Abd el Massih al Kinda (Banu Kinda) é um dos primeiros polemistas Cristãos. Floresceu pelos idos de 820 e focou sua crítica no texto do Corão alegando ter sido ele criado. Eis o que ele declarou: Após a morte de Maomé, as lutas entre Abu Bakre e Ali levou este último a vindicar seu direito a sucessão. Um dos meios que ele encontrou - Para adquirir legitimidade - foi mandar escrever os fragmentos dos oráculos ou palavras de Maomé num códice. Isto serviu de pretexto para que os demais membros da Shahaba i é os companheiros do profeta, compusessem também eles diferentes versões do Corão, a ponto de surgirem tantos corões quanto cabeças. 
Diante disto Ali angustiado, voltou-se para seu predecessor Otman rogando que pusesse fim aquele indecoroso estado de coisas. Eis a decisão de Otman: Decretou que todos aqueles códices e versões fossem levados até ele e mandou queimar todos, inclusive o de Ali  conservando apenas quatro, cujo texto canonizou. No entanto como ainda circulassem diversas cópias em versões em Madaim, Hajjaj ibn Yousuf, que era válido sanguinário, sentindo-se turbado diante de tantas controvérsias e discussões, mandou reunir todas as cópias restantes e queimar tudo. Não sem antes ter tomado as parecidas, canonizadas por Otman, e alterado diversas passagens e corrigido o texto, produzindo uma versão autorizada em seis cópias.
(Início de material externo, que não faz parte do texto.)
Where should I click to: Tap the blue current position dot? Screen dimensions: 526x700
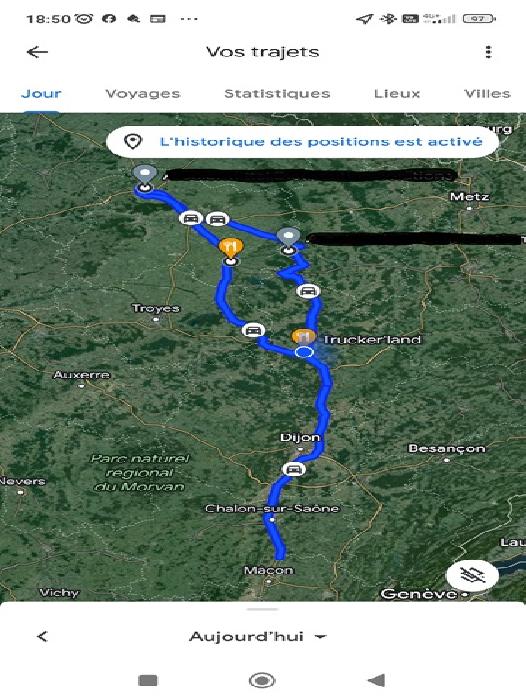pos(304,352)
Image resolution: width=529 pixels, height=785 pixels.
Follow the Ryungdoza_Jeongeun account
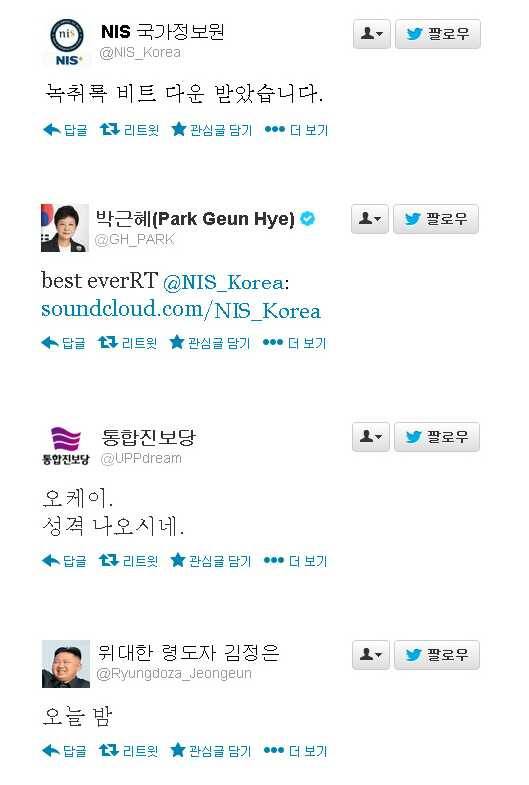[x=437, y=655]
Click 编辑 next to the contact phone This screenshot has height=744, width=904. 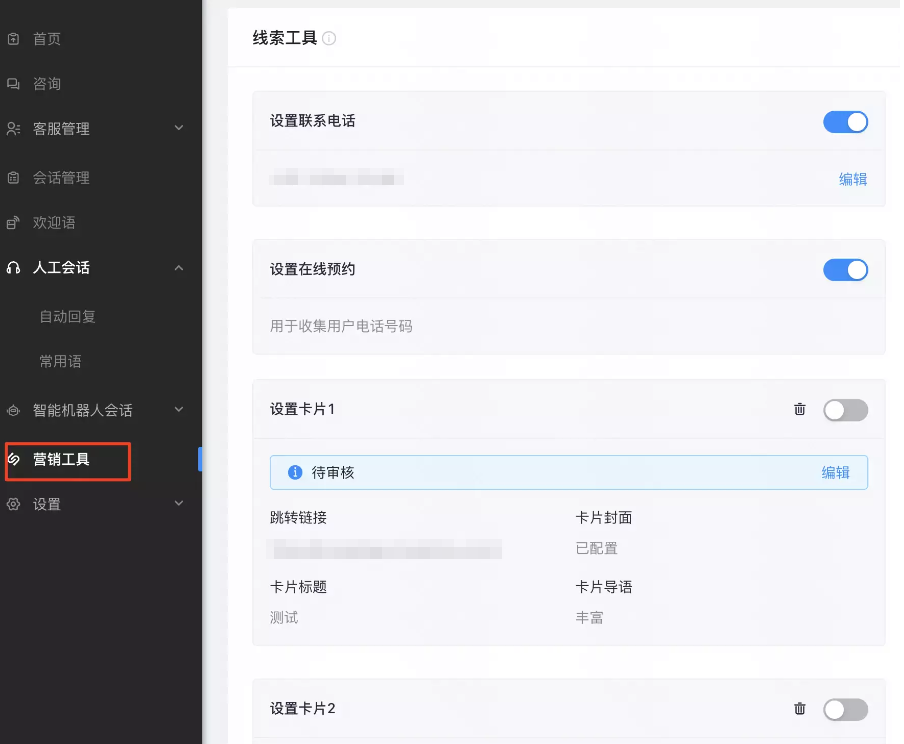[852, 178]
Diante de tais condições como demonstrar materialmente a diferença entre o conteúdo original e as versões dadas a luz posteriormente? Como rastrear um conteúdo original que foi suprimido? Como estabelecer uma crítica do livro?
(Sendo assim falar em Unidade do Corão é muito fácil não?) Parentéticos nossos!
No entanto a crítica de Al Kinda não parou por aiO conteúdo do Corão não foi poupado e o califa Mutazila Al Mamun teve de engolir da parte dele as seguintes palavras:

"Tudo quanto disse sobre o Corão são fatos e as evidências são de teu conhecimento. Para tanto demonstramos que o texto desse livro é desorganizado, confuso e incoerente. As diversas passagens são contraditórias e sem qualquer sentido. Como, sem trair sua ignorância, podes apresenta-lo como mensagem revelada e divina semelhante as de Moisés e Jesus? Certamente qualquer pessoa com um pouquinho de bom senso haverá de tirar tais conclusões a menos que ignore os rudimentos da História e da Filosofia. Eis porque não abandonamos nossa fé e não nos deixamos mover por tão falaciosos argumentos." 
Passados quase dois séculos a crítica de Al Kinda não envelheceu nem perdeu seu valor.